---------- RECORDS FOR PROCESSING ----------

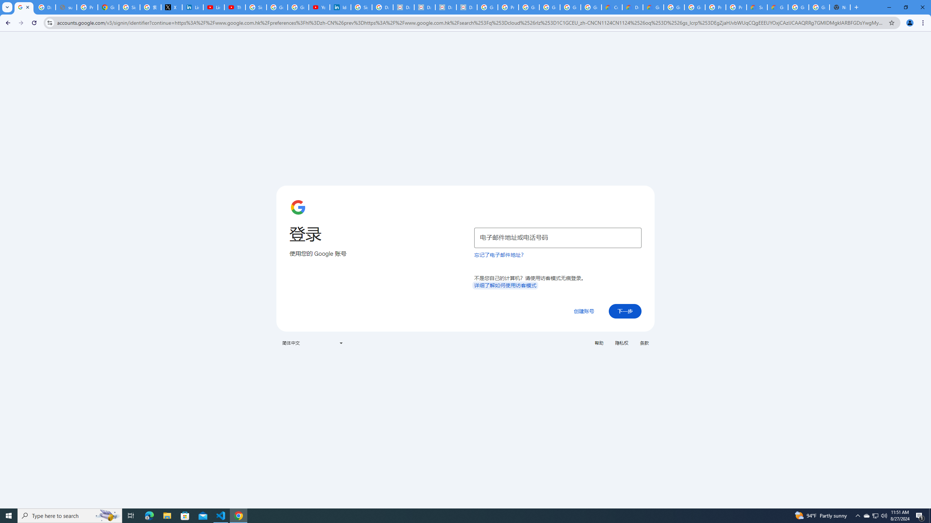  I want to click on 'Data Privacy Framework', so click(446, 7).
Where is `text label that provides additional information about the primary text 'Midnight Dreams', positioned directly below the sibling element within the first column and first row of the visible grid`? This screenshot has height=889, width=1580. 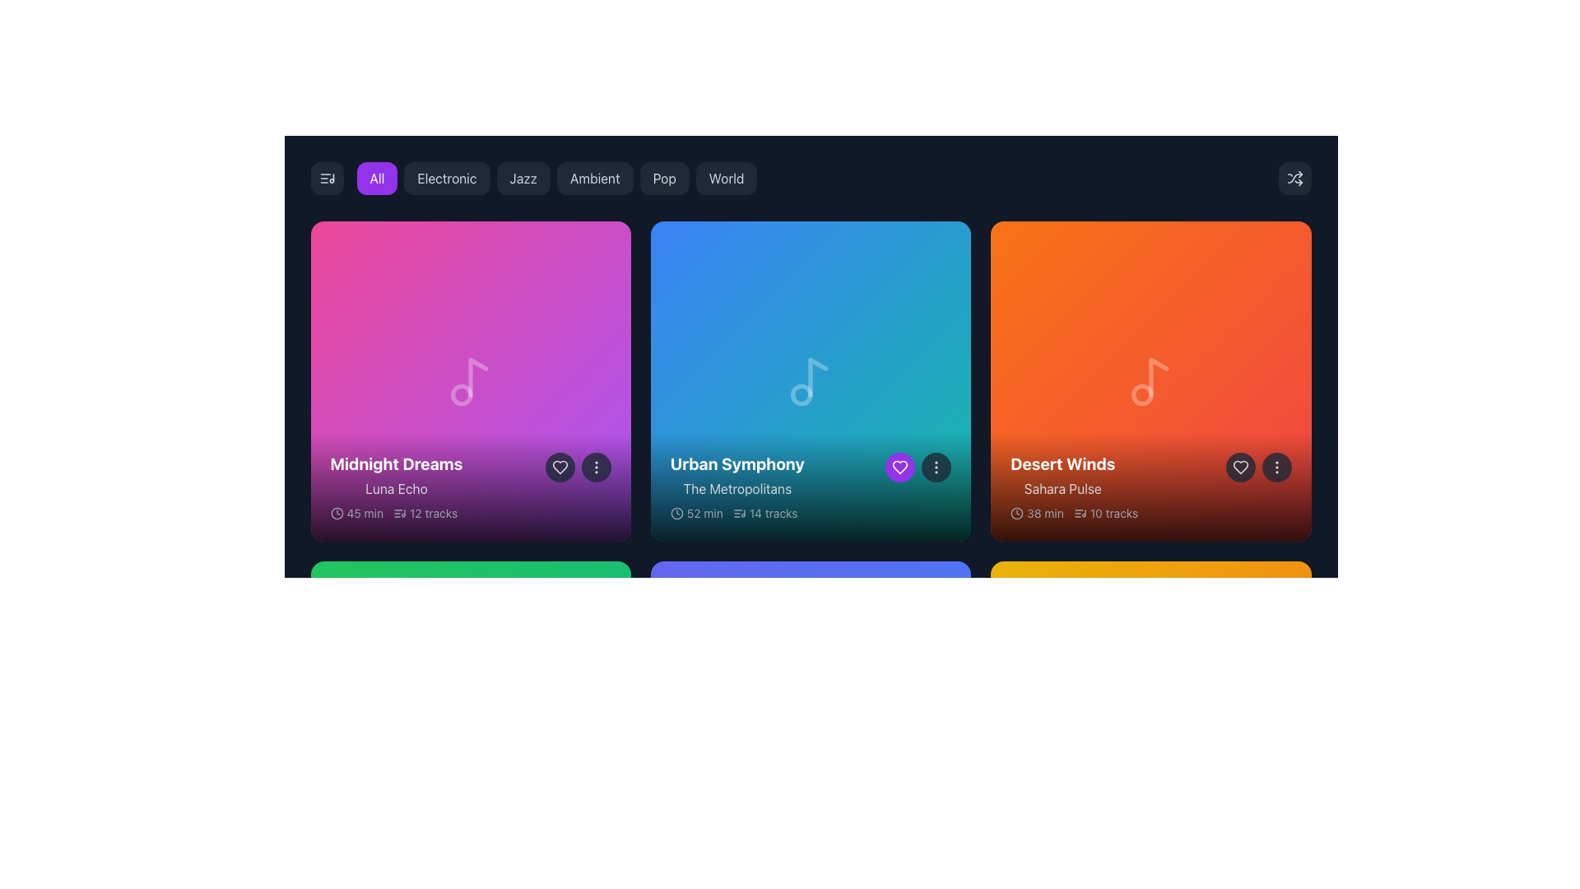
text label that provides additional information about the primary text 'Midnight Dreams', positioned directly below the sibling element within the first column and first row of the visible grid is located at coordinates (396, 488).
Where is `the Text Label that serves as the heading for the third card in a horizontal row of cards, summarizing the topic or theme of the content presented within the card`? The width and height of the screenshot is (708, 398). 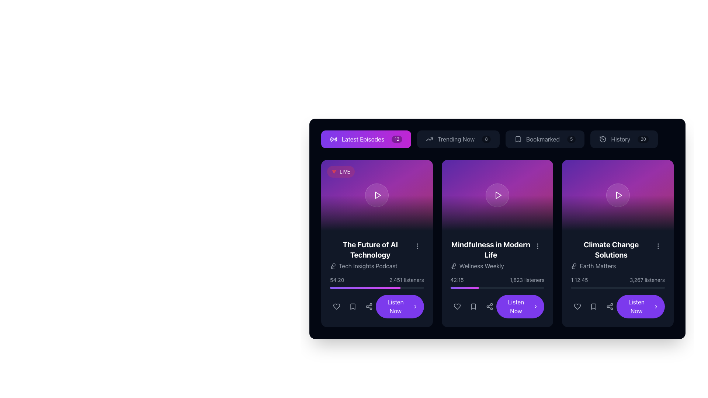
the Text Label that serves as the heading for the third card in a horizontal row of cards, summarizing the topic or theme of the content presented within the card is located at coordinates (611, 255).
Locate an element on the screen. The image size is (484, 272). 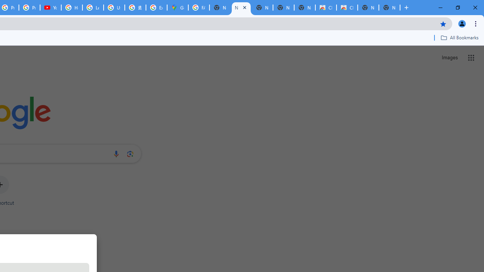
'How Chrome protects your passwords - Google Chrome Help' is located at coordinates (72, 8).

----------

TASK OBJECTIVE: Put all of the data above into a two-column CSV with the headers input and output, one row for each text paired with its answer. Quote every field, replace line breaks with spaces, and leave out the pictures.

WRITTEN REPLY:
input,output
"","I want to click on 'Data Privacy Framework', so click(446, 7)."
"Where is `text label that provides additional information about the primary text 'Midnight Dreams', positioned directly below the sibling element within the first column and first row of the visible grid`? This screenshot has height=889, width=1580.","text label that provides additional information about the primary text 'Midnight Dreams', positioned directly below the sibling element within the first column and first row of the visible grid is located at coordinates (396, 488)."
"Where is `the Text Label that serves as the heading for the third card in a horizontal row of cards, summarizing the topic or theme of the content presented within the card`? The width and height of the screenshot is (708, 398).","the Text Label that serves as the heading for the third card in a horizontal row of cards, summarizing the topic or theme of the content presented within the card is located at coordinates (611, 255)."
"Locate an element on the screen. The image size is (484, 272).","'How Chrome protects your passwords - Google Chrome Help' is located at coordinates (72, 8)."